The peso suffered further major losses against the USD in September in wake of the election-induced uncertainty. Low oil price, sharp rise in interest rates and the government’s spending cuts are major drag on the outlook. Mexico's moderate economic outlook is likely to limit the peso's upside potential. U.S. interest rate hikes could add to further downside pressure.
Mexican central bank (Banxico) has pre-empted the Fed and hiked interest rates by 175bp to 4.75 percent between December 2015 and September this year. Banxico is apparently seeking to put a cap on the exchange rate versus the dollar so as to counteract inflation risks early on. The Banxico is expected to follow Fed rate hikes to prevent the peso from depreciating.

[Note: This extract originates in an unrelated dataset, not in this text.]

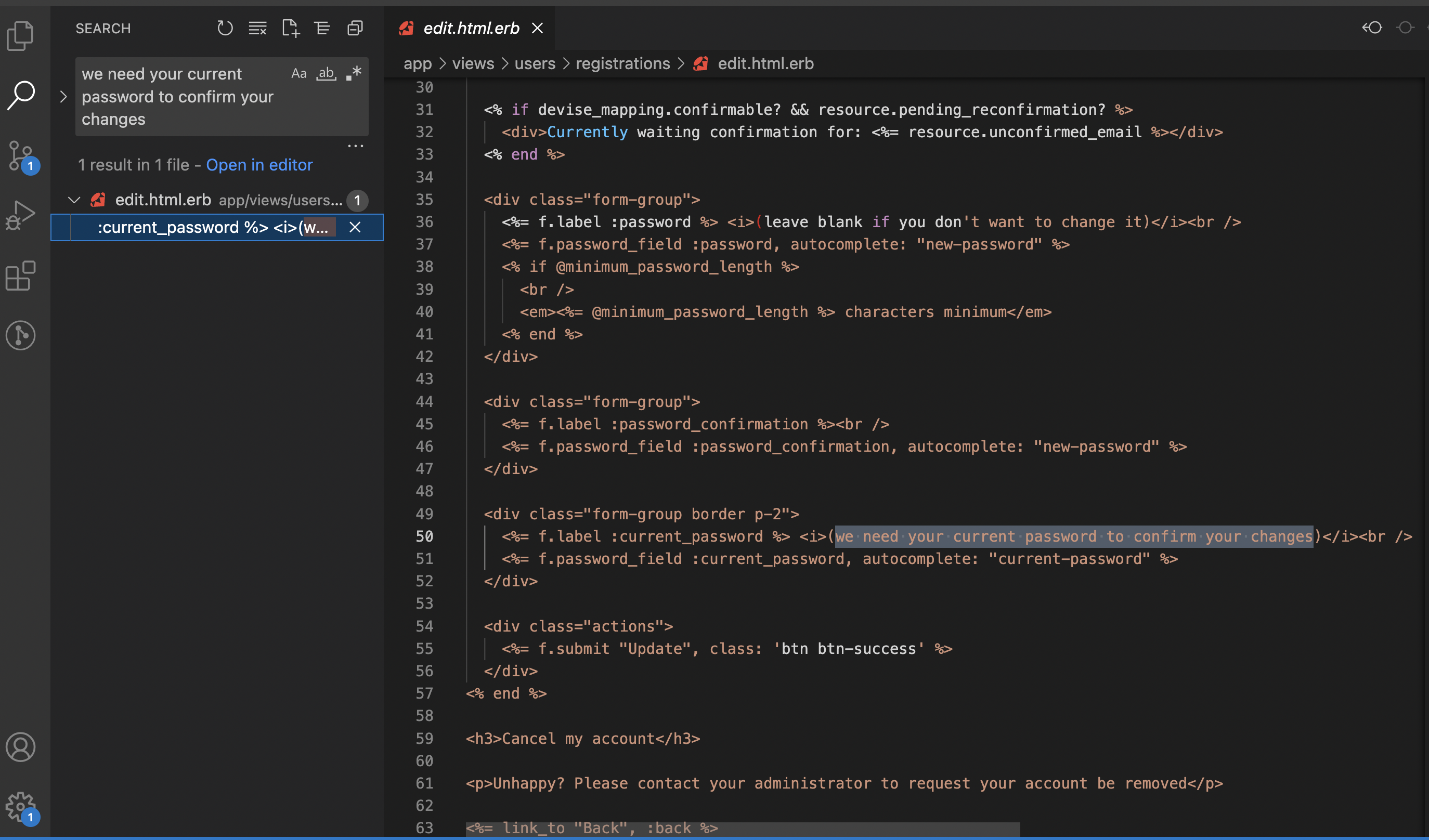This screenshot has width=1429, height=840.
Task: Open the Git Graph activity bar icon
Action: 21,335
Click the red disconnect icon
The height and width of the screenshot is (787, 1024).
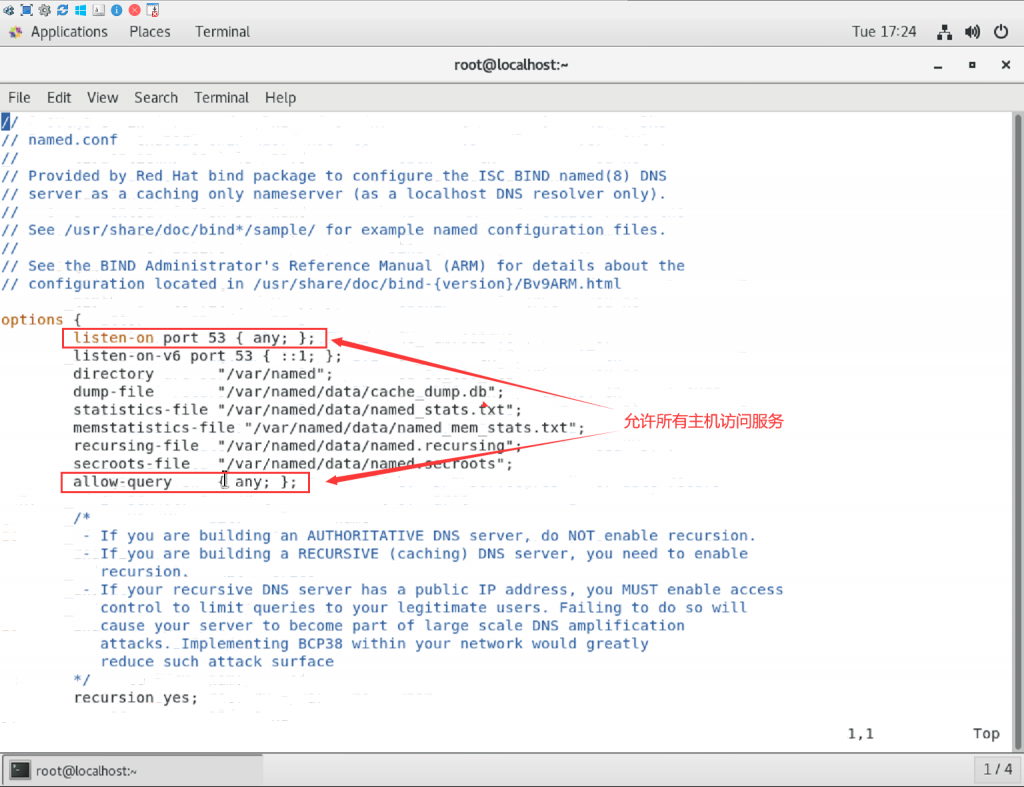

"Overall, we expect USD-MXN to level off at 18.50 next year. A surprisingly hawkish Fed would imply downside risks to our MXN forecast, though, and also to our rate forecast," said Commerzbank in a report.
The last US presidential debate concluded overnight with Clinton gaining a clean sweep across all three of this year's presidential debates. As chances of Hillary Clinton to win the election increase, the peso which has managed to recover some of its losses since late September will extend recovery rally.
Forex market largely ignored last US presidential debate. The Mexican Peso traded initially in a tepid manner, rallied to break the 18.50 key area on conclusion of the debate. MXN is extending weakness as we head into ECB rate decision due ahead. USD/MXN was trading at 18.60 at around 12:15 GMT.